A study HSB conducted with the Ponemon Institute found that more than half of all small- and mid-sized businesses experienced a data breach and nearly three-quarters can’t restore all their data.

“The problem is big and growing. The good news is that businesses can take steps to protect themselves from destructive criminal intrusions,” said Cernak.

 

Company Data Breach Now Costs $3.5M on Average

Dan Guido, Hacker in Residence at NYU Engineering and founder and chief executive officer of Trail of Bits, agreed that businesses need to get out ahead of the hackers.

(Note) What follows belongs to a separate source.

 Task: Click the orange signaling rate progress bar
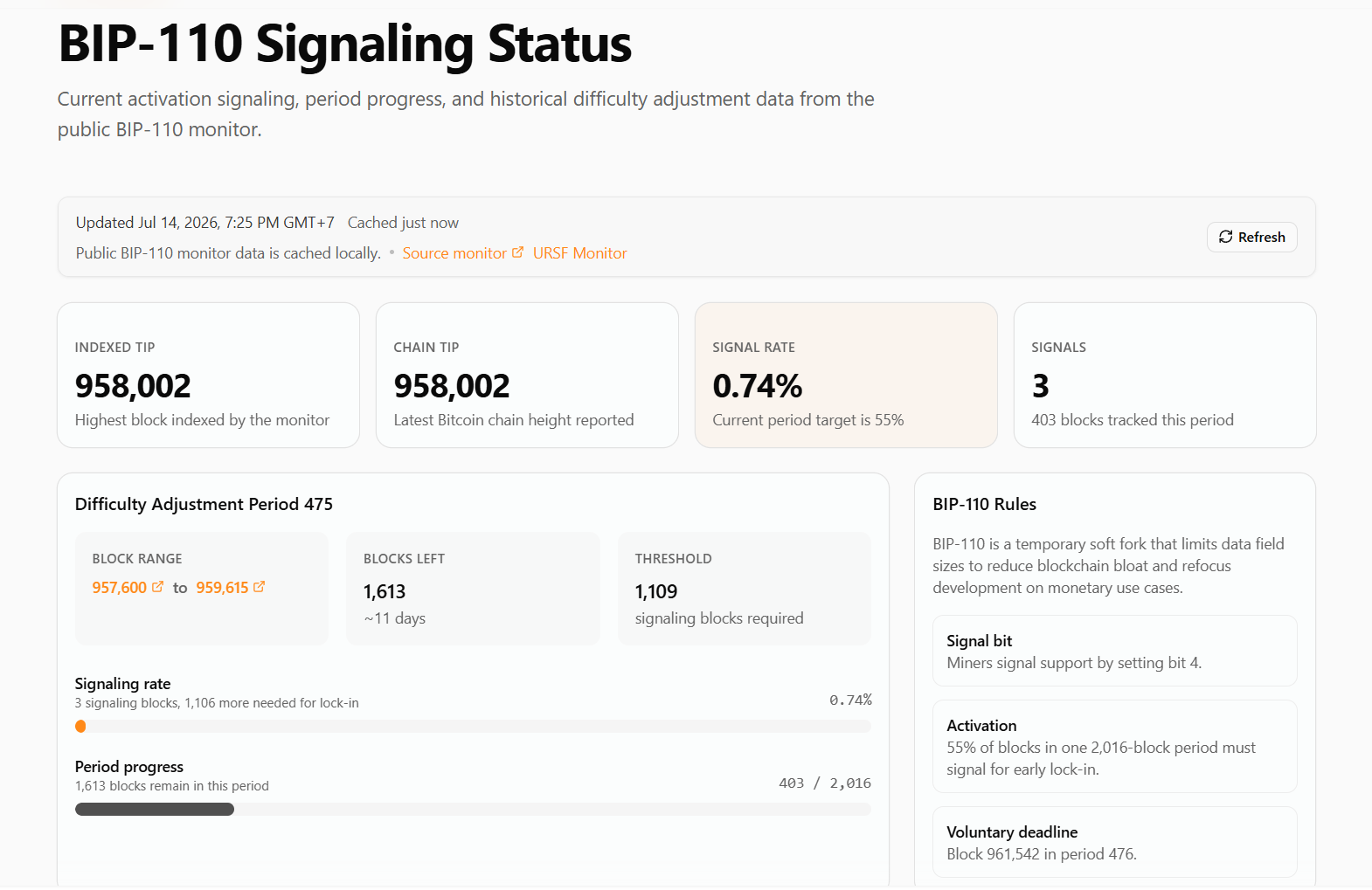click(x=473, y=726)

“Reacting to new threats is too slow and too expensive. These days, you have to pre-empt criminal activity by thinking like a hacker and concentrating on the methods of attack,” said Guido. “Fortunately, attackers are just as fallible as everyone else and they can be disrupted.”

Alexander Sotirov, founder and chief technology officer, Trail of Bits, participated with Guido in the demonstration.

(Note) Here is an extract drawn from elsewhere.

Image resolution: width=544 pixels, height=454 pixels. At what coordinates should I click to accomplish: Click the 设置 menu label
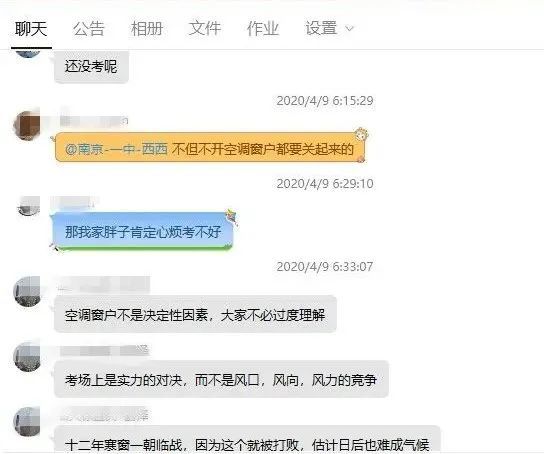(321, 28)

The “Hacker Lab” also featured a robust risk management discussion with Cernak and Tim Zeilman, vice president and counsel, strategic products, HSB, about ways to prevent a cyber attack; the legal, financial and reputational costs of an attack; and what businesses must do if/when they’re hacked. HSB and Trail of Bits provided the following risk-management tips:

10 Ways for Small Businesses to Prevent a Data Breach

1. Outsource payment processing. Avoid handling card data on your own. Reputable vendors, whether it’s for Point-of-Sale or web payments, have dedicated security staff that can protect that data better than you can.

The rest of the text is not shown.